In his first thesis, Badiou is obviously referring to the psychoanalytical interpretation of art. He agrees with Lacan that art’s main gesture is subtraction, abjection, and ellipsis. But he also opposes Lacan’s Kantian ontologism of the Infinite and Unreachable “Real” and its constructive pathos: subtraction affords the possibility for the appearance of the subject, the subject of event, truth and political action.

In his second thesis, Badiou introduces his polemic universalism. The primal negative gesture of subtraction serves universalism, not the abstract universal of Empire, but – as the third thesis clearly shows – a universalism that departs from a concrete historical event. This event does not come to the world; instead, the world, history itself gives rise to an endless truth-procedure. The fact that this truth is addressed to everyone does not mean that it is universally accessible, but implies the possibility for anybody’s identification through taking risks in action.

From Badiou’s point of view, psychoanalysis and Aristotelian aesthetics belong to one and same the “classical” tradition. In this tradition, art is only similar to truth (i.e. it is believable or plausible) but it is not truth. However, at the same time, it aims at effecting a kind of sensory therapy. Although Badiou is critical as far as this tradition is concerned – for him, art is truth and not simply plausibility – he clearly feels far closer to its view than to any other aesthetic conception. The fifth and eight theses are actually hidden appeals to the Aristotelian theory of catharsis as the theory of immanent purification in the tragic theater. Art begins with exterior effects such as those of religion or politics, for an example. However, at the same time, art is inherently historical, and history aims toward autonomy and purity, self-sufficient subjectivity, in other words.

In the sixth and seventh theses, Badiou connects the theory of art to his general philosophical doctrine in general. In this doctrine, Badiou points toward the event as the place that generates both truth and the basis for subjectivity as such. At the same time, the event does not exist without the subject, who needs to take a risk toward the event. The work of art is not an event in and of itself. Instead, an event occurs with the appearance of an entire artistic movement or an epoch that makes a decisive break with past. Through its subject i.e. its artworks, in this case, the event forms a configuration, a certain genre, for an instance, or an artistic discipline. Taken as a whole, this configuration (the novel, for an example, or abstract art) is a unified truth of sorts. Badiou defines truth as something “generic” (following the mathematician P. Cohen) in the sense that it cannot be reduced to any logical rule or quality; instead, it “runs through” all possible rules and qualities of its given context. This quasi-Platonic could be an artistic genre, but it cannot be defined other than by using the event and its subject as a point of departure, since this relation actively constructs the “generic” truth.

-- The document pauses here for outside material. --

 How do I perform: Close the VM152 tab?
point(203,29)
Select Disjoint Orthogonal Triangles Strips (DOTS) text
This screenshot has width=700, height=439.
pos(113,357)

The event as well as the “generic” truth that it produces bring to light and name those elements of social life that usually fall out of the “normal”, coherent image of the world as a state or an empire, leading a spectral life. Here, Badiou’s thinking comes close to that of Benjamin, Derrida and Ranciere. He proves mathematically that such “superfluous” elements exist in each historical-political situation, forgotten, uncounted, only considered en masse: missed chances, rejected classes, doubts, and resistance. Arising from the event, art is called upon to supply these elements with visibility, without including them into the Empire’s “encyclopedia”, mechanical and endless. This, in short, is art’s “generic” procedure.

The sequences of theses that deal with Empire speak for themselves. Once again, Badiou is insisting upon the operations and subtractions of truth, especially in light of a situation of unfettered exposure and accumulation. He is calling upon both artists and philosophers to resist capitalism’s plasticity and permissiveness, and (in the ninth thesis) to make methodical, strict art, even if this strictness cannot be expressed in any set of rules, on the strength of what was said above.

Badiou indicates which kind of art he is thinking about. He is quite obviously arguing in favor of formal and reflexive art –abstraction, not in its strict art-historical sense, but as a necessary formalization molding reflexively the formative passions that exists in any artwork in an unconscious, unformed shape. By the way, he also makes similar demands on philosophy as well as politics. All of these procedures should reveal and universalize the principle that gives them form.

Many of Badiou’s deliberations may seem traditional. True, his demand for faithfulness toward the event is loaded with a certain type of conservatism. But the main meaning of this call lies in the necessity to go forward constructively without shrinking back, providing for the formal strictness of connection between movement and the event that it induced.